» WORK ORDER
Every record below is to be retyped exactly, with any pictures left out.

(SOURCE MATERIAL begins)

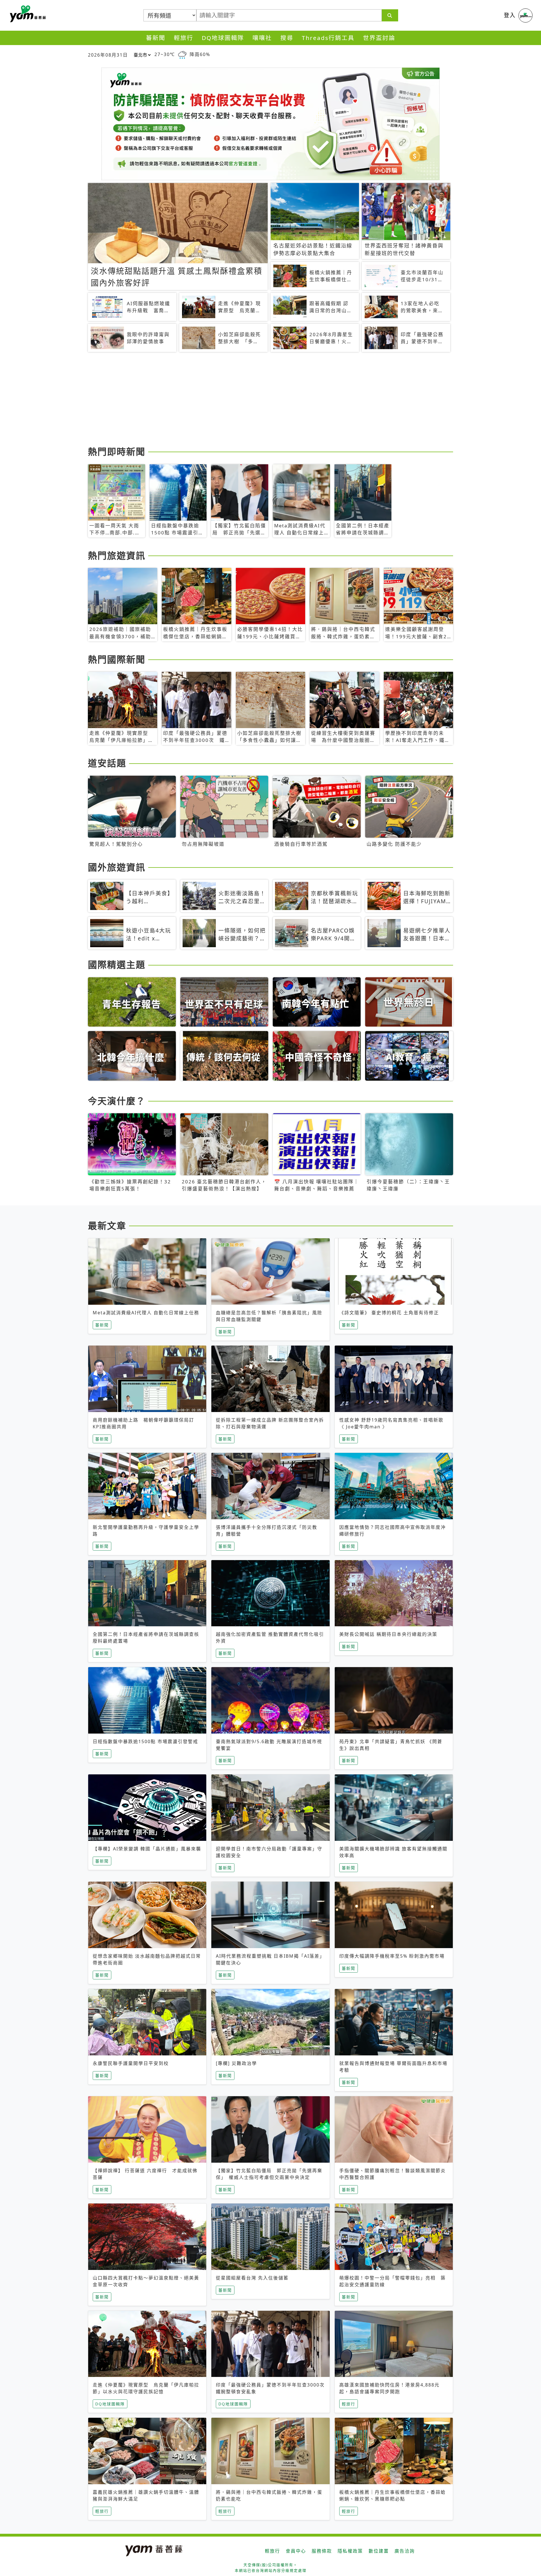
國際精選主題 (116, 964)
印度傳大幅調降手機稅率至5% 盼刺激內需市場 (392, 1956)
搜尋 (286, 38)
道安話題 (107, 763)
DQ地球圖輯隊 (223, 38)
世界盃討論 (379, 38)
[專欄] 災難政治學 (236, 2063)
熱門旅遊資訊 (116, 555)
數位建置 (379, 2551)
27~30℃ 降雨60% (182, 54)
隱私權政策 (350, 2551)
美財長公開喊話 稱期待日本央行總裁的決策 (388, 1634)
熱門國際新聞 (116, 659)
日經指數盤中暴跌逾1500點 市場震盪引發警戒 (145, 1741)
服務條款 (322, 2551)
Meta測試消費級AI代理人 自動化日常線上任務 (146, 1313)
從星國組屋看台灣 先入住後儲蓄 (252, 2278)
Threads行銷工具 (328, 38)
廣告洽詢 (404, 2551)
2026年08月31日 (108, 55)
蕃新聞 (155, 38)
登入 (510, 15)
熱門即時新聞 (116, 451)
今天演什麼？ (116, 1101)
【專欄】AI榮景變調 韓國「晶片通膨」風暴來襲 (147, 1849)
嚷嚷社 (262, 38)
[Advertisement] (257, 399)
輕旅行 (183, 38)
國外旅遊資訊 (116, 867)
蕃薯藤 (27, 14)
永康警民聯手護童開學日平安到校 (131, 2063)
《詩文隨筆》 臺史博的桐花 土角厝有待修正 (389, 1313)
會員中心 (296, 2551)
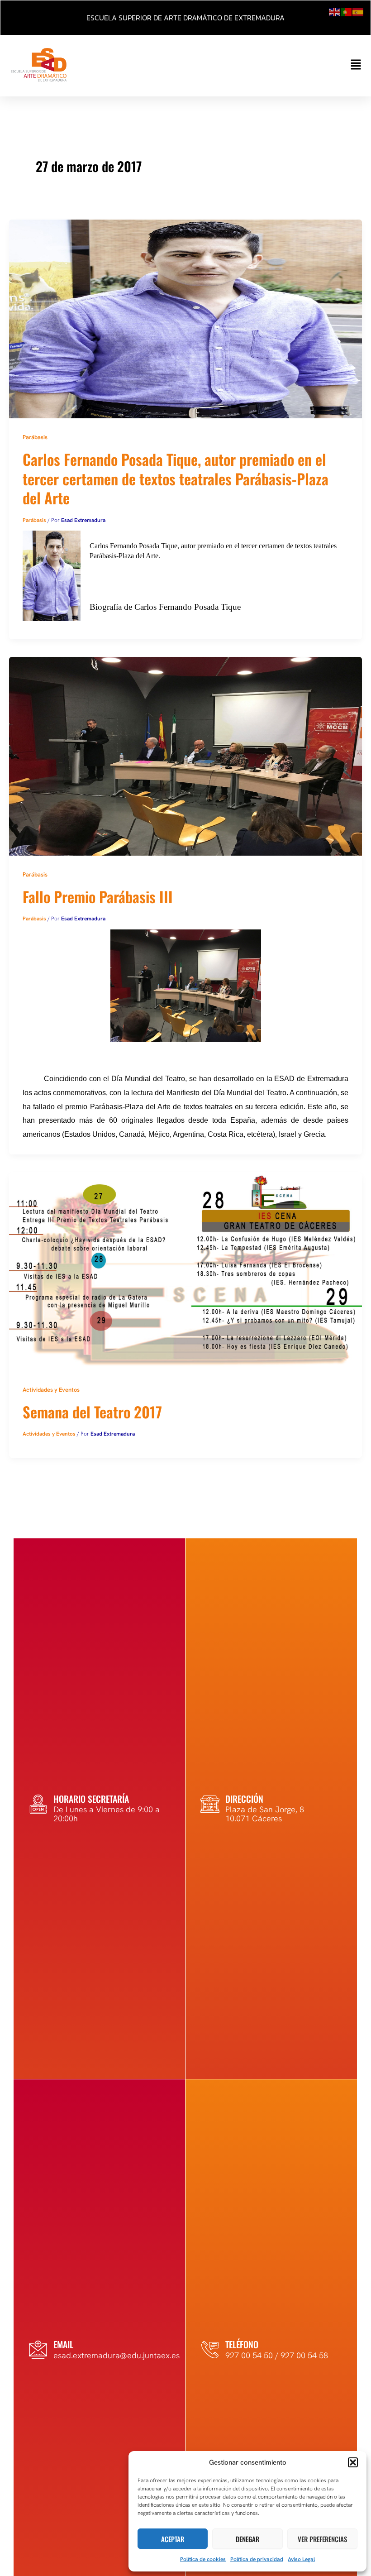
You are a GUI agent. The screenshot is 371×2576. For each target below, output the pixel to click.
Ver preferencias (322, 2539)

(SOURCE MATERIAL ends)

» ANSWER SECTION
國際精選主題 (116, 964)
印度傳大幅調降手機稅率至5% 盼刺激內需市場 (392, 1956)
搜尋 (286, 38)
道安話題 (107, 763)
DQ地球圖輯隊 (223, 38)
世界盃討論 (379, 38)
[專欄] 災難政治學 (236, 2063)
熱門旅遊資訊 (116, 555)
數位建置 (379, 2551)
27~30℃ 降雨60% (182, 54)
隱私權政策 (350, 2551)
美財長公開喊話 稱期待日本央行總裁的決策 (388, 1634)
熱門國際新聞 (116, 659)
日經指數盤中暴跌逾1500點 市場震盪引發警戒 (145, 1741)
服務條款 (322, 2551)
Meta測試消費級AI代理人 自動化日常線上任務 (146, 1313)
從星國組屋看台灣 先入住後儲蓄 (252, 2278)
Threads行銷工具 (328, 38)
廣告洽詢 (404, 2551)
2026年08月31日 (108, 55)
蕃新聞 (155, 38)
登入 (510, 15)
熱門即時新聞 (116, 451)
今天演什麼？ (116, 1101)
【專欄】AI榮景變調 韓國「晶片通膨」風暴來襲 (147, 1849)
嚷嚷社 (262, 38)
[Advertisement] (257, 399)
輕旅行 (183, 38)
國外旅遊資訊 (116, 867)
蕃薯藤 (27, 14)
永康警民聯手護童開學日平安到校 (131, 2063)
《詩文隨筆》 臺史博的桐花 土角厝有待修正 (389, 1313)
會員中心 (296, 2551)
You are a GUI agent. The screenshot is 371×2576. For each target below, output the pixel to click.
Ver preferencias (322, 2539)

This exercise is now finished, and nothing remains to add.